Assignment >>
Search the entries below for "click". Report each line where it occurs.

═══ Available data ═══

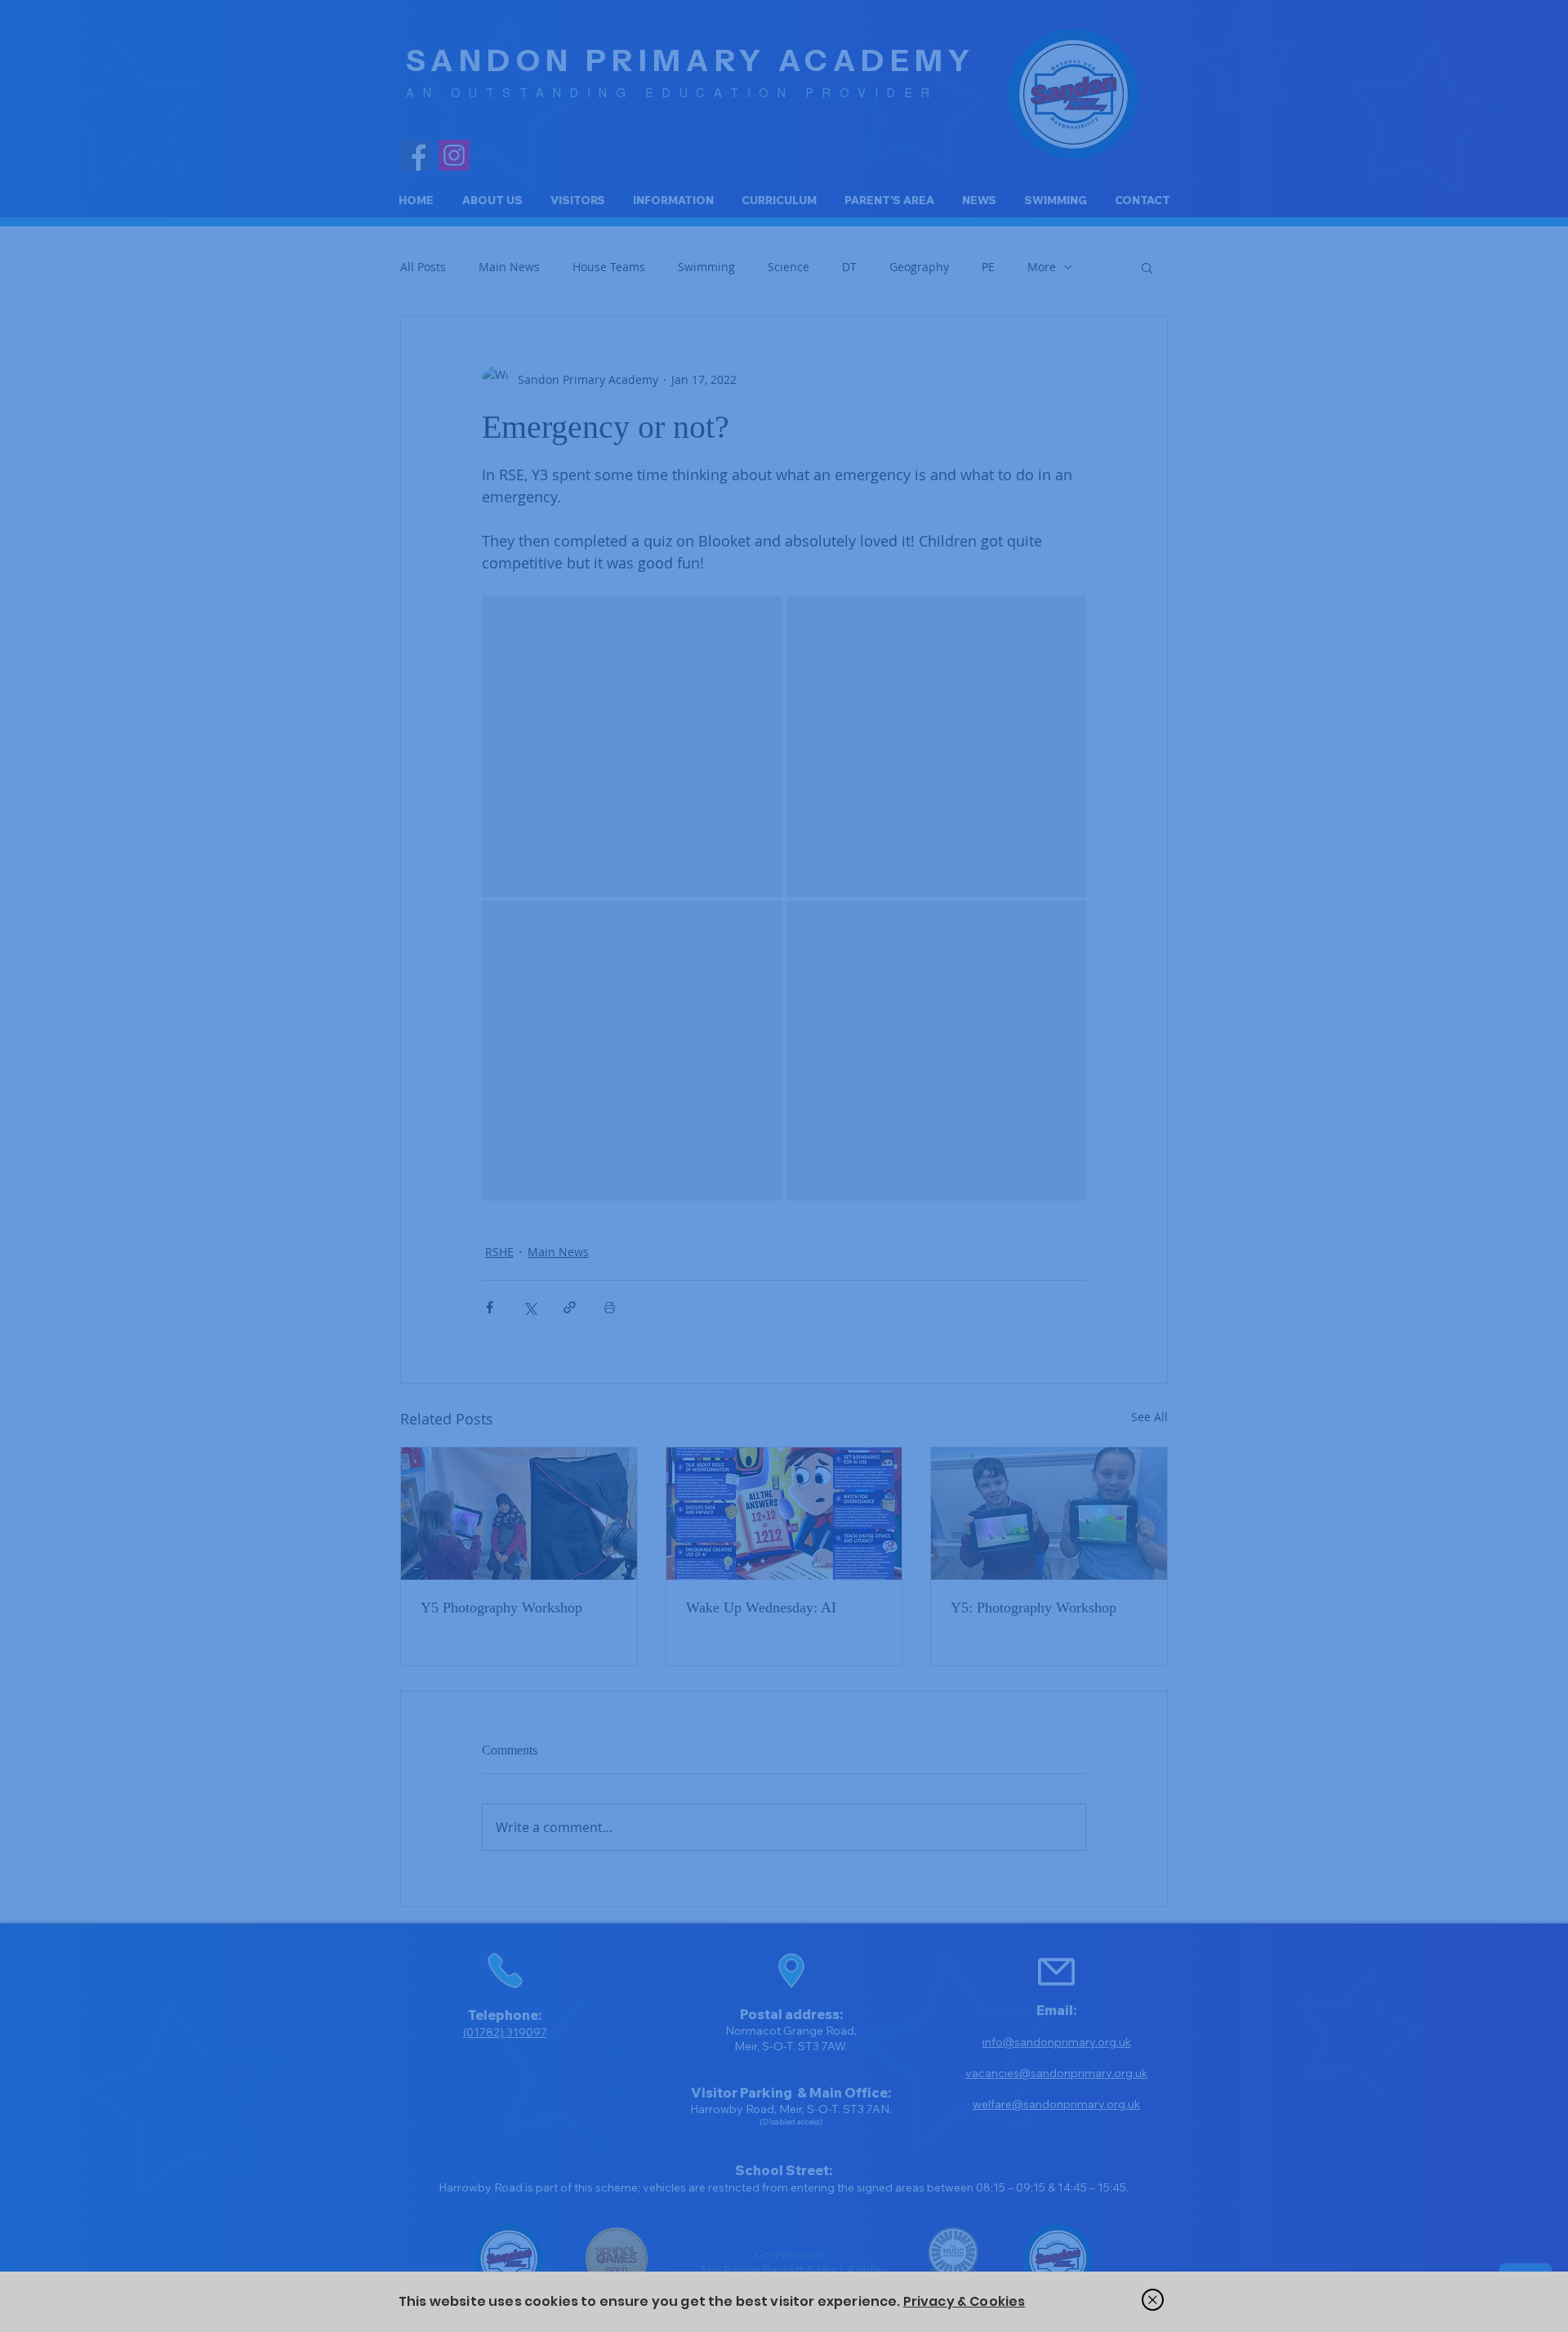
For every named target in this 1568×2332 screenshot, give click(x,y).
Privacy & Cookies (964, 2301)
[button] (1153, 2300)
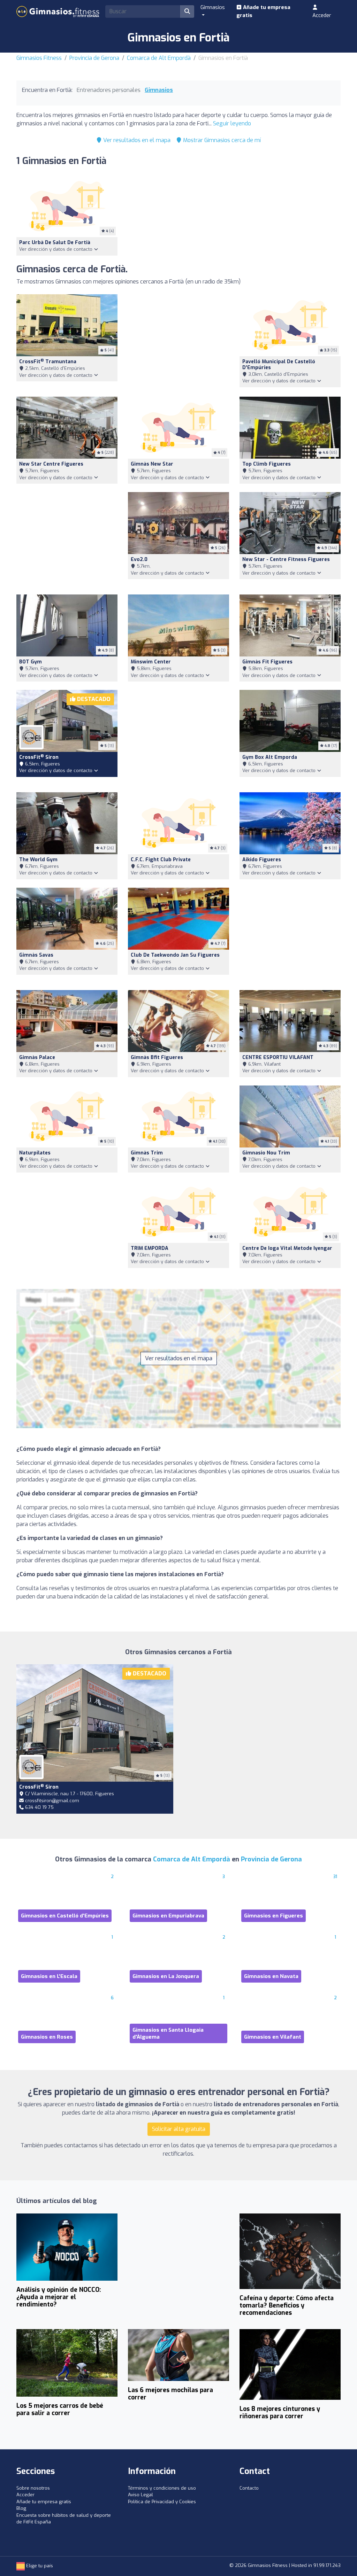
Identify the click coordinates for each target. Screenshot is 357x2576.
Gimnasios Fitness (39, 58)
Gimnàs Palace (37, 1057)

═══

Expected answer >>
For every named target in this 1568×2332 screenshot, give click(x,y).
Identify the click coordinates for each target. Screenshot is 357x2576.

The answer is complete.